International governments are racing against time to evacuate thousands of diplomatic staff trapped in Sudan’s capital Khartoum, where fighting continued on Friday despite a proposed truce to coincide with the start of Eid.

“Everyone has been caught off guard and it’s complete crisis,” said a western official working to evacuate European diplomats. “There are no good options and we don’t have confidence that any of them are safe.”

Fierce fighting between the Sudanese armed forces and a powerful paramilitary group that erupted last weekend has made Khartoum’s international airport unusable, with a number of civilian aircraft at the facility reduced to smouldering ruins.

Other airports are deemed non-operational while overland travelling — considering the long distances as fighting spreads across Africa’s third-largest country — is not safe, especially for so many officials, western diplomats say. Attempts at ceasefires have so far faltered with residents reporting heavy gunfire and air raids across the city of 9mn people.

The fighting is a power struggle between the army, headed by de facto president Abdel Fattah al-Burhan, and Mohamed Hamdan Dagalo, better known as Hemeti, Sudan’s vice-president and commander of the Rapid Support Forces.

More than 400 people have been killed, including at least four UN aid workers, and more than 3,500 injured. The US state department confirmed an American citizen was killed in the fighting but declined to provide further details. Up to 20,000 refugees have also crossed into Chad, with much of Sudan’s healthcare system out of order.

Crossing into Chad is not a viable option for the diplomats, while Libya and South Sudan are deemed too dangerous, prompting some Gulf governments to ponder using boats to evacuate their citizens from Port Sudan on the Red Sea. “It’s total chaos, nobody really knows what to do,” said a non-western diplomat in Khartoum.

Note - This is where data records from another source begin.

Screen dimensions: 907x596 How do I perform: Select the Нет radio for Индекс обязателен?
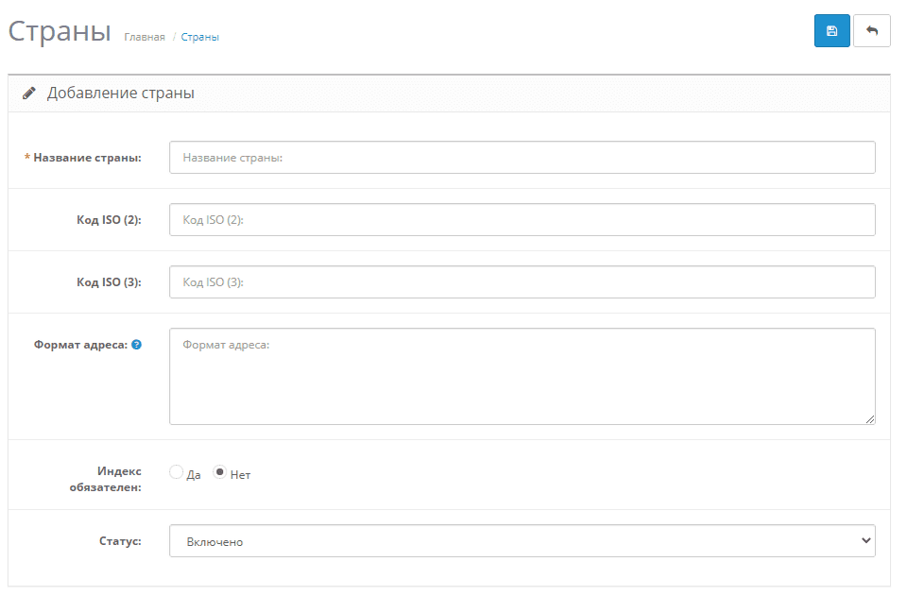(219, 472)
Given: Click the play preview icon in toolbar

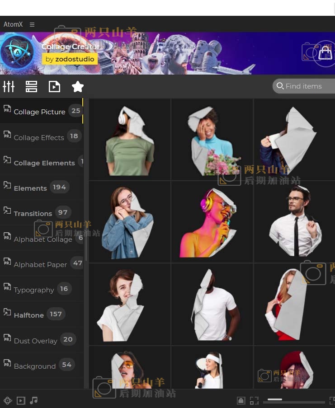Looking at the screenshot, I should 54,86.
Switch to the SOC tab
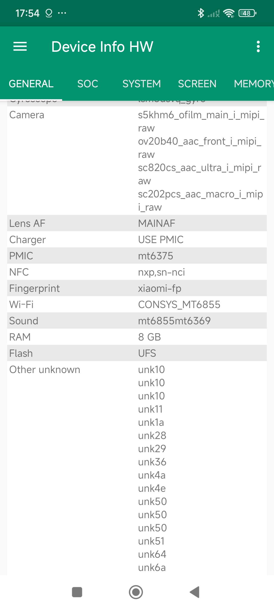 click(x=88, y=84)
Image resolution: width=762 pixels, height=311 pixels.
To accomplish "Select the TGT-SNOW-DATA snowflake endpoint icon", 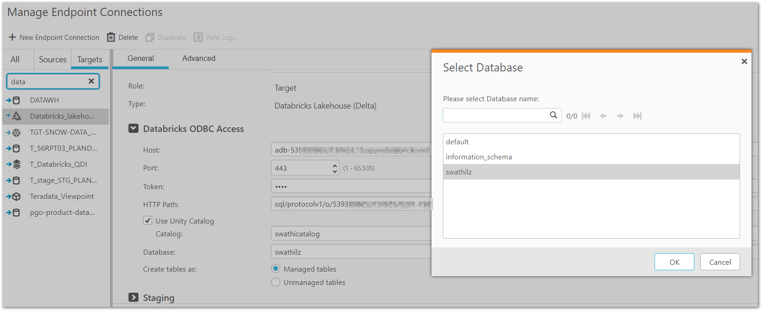I will click(16, 132).
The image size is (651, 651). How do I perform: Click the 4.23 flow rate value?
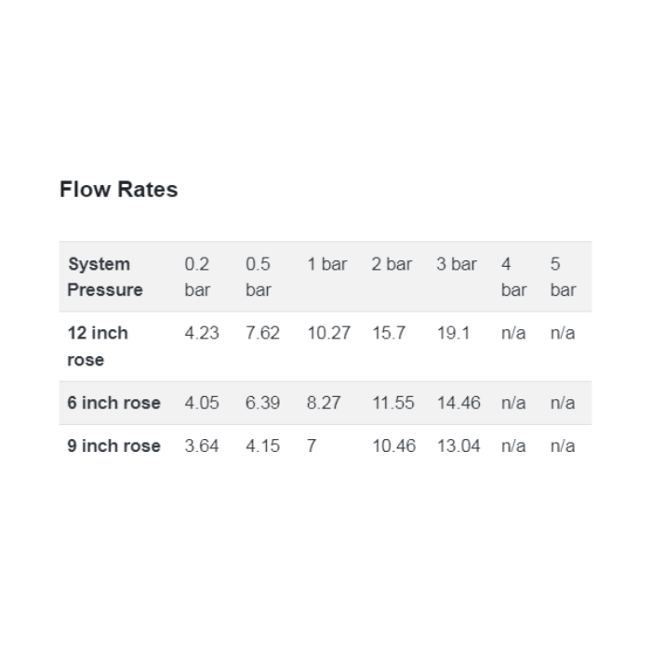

Two senior EU officials say that the EU and member states are discussing an evacuation plan for their diplomats, who are sheltering at home but running out of food and supplies. “There’s a total breakdown of law and order,” said one of the officials.

Three employees with the World Food Programme and one from the International Organization for Migration have been killed in the fighting, a US diplomatic convoy has been attacked and the Norwegian residence was hit by a missile.

The US state department said that “due to the uncertain security situation in Khartoum and closure of the airport, it is not currently safe to undertake a US government-co-ordinated evacuation”. Lt Col Phil Ventura, a Pentagon spokesman, said the US was deploying “additional capabilities nearby in the region for contingency purposes related to securing and potentially facilitating the departure of US Embassy personnel from Sudan”, referring to a US military base in Djibouti.

Japan on Friday dispatched a military plane to Djibouti, where Tokyo also has a military presence to combat Somali pirates, to prepare for the evacuation of about 60 Japanese citizens in Sudan. 

“Each country is starting preparations to rescue its citizens but we understand no country has been able to enter yet,” said Yoshihide Yoshida, chief of staff of Japan’s Self-Defence Forces. He added that a mix of air and land transportation was an option, but warned that the conditions on the ground were too unpredictable to decide the exact method of evacuation. 

“The security condition is extremely harsh and fluid so we will carefully assess the situation by gathering intelligence,” Yoshida added.